Instructions to follow: Return every entry below without altering a word.

Stored dataset items:
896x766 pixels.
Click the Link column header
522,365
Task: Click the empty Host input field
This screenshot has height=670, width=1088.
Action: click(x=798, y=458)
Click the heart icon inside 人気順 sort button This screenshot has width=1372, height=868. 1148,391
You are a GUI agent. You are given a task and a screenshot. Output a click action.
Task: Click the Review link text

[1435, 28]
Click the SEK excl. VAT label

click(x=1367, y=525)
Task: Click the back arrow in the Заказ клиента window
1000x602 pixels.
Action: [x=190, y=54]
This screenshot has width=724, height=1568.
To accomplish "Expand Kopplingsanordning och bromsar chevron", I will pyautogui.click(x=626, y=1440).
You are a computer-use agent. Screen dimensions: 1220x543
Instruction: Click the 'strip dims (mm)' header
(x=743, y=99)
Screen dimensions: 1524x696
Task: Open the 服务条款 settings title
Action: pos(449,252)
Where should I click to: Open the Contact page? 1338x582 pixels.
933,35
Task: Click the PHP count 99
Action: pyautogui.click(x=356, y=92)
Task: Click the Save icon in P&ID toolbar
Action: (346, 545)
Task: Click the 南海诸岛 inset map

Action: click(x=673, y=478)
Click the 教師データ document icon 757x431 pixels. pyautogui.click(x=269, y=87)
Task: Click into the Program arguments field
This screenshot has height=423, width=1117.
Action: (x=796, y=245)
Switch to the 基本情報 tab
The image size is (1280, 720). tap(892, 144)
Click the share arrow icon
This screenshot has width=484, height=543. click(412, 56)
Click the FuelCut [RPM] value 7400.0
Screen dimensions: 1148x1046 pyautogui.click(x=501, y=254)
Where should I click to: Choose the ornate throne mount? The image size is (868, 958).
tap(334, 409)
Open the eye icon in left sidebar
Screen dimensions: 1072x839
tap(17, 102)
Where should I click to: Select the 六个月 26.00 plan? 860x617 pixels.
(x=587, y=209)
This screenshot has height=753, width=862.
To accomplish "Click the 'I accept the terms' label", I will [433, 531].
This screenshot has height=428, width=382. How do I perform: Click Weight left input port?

Completed exercise:
896x766 pixels.
Click the Link column header
522,365
Task: Click the empty Host input field
This screenshot has height=670, width=1088.
Action: click(x=798, y=458)
Click the heart icon inside 人気順 sort button This screenshot has width=1372, height=868. 1148,391
You are a GUI agent. You are given a task and a screenshot. Output a click action.
Task: Click the Review link text

[1435, 28]
Click the SEK excl. VAT label

click(x=1367, y=525)
Task: Click the back arrow in the Заказ клиента window
1000x602 pixels.
Action: [x=190, y=54]
This screenshot has width=724, height=1568.
To accomplish "Expand Kopplingsanordning och bromsar chevron", I will pyautogui.click(x=626, y=1440).
You are a computer-use agent. Screen dimensions: 1220x543
Instruction: Click the 'strip dims (mm)' header
(x=743, y=99)
Screen dimensions: 1524x696
Task: Open the 服务条款 settings title
Action: pos(449,252)
Where should I click to: Open the Contact page? 1338x582 pixels.
933,35
Task: Click the PHP count 99
Action: pyautogui.click(x=356, y=92)
Task: Click the Save icon in P&ID toolbar
Action: (346, 545)
Task: Click the 南海诸岛 inset map

Action: click(x=673, y=478)
Click the 教師データ document icon 757x431 pixels. pyautogui.click(x=269, y=87)
Task: Click into the Program arguments field
This screenshot has height=423, width=1117.
Action: (x=796, y=245)
Switch to the 基本情報 tab
The image size is (1280, 720). tap(892, 144)
Click the share arrow icon
This screenshot has width=484, height=543. click(412, 56)
Click the FuelCut [RPM] value 7400.0
Screen dimensions: 1148x1046 pyautogui.click(x=501, y=254)
Where should I click to: Choose the ornate throne mount? The image size is (868, 958).
tap(334, 409)
Open the eye icon in left sidebar
Screen dimensions: 1072x839
tap(17, 102)
Where should I click to: Select the 六个月 26.00 plan? 860x617 pixels.
(x=587, y=209)
This screenshot has height=753, width=862.
To accomplish "Click the 'I accept the terms' label", I will [433, 531].
This screenshot has height=428, width=382. How do I perform: Click Weight left input port?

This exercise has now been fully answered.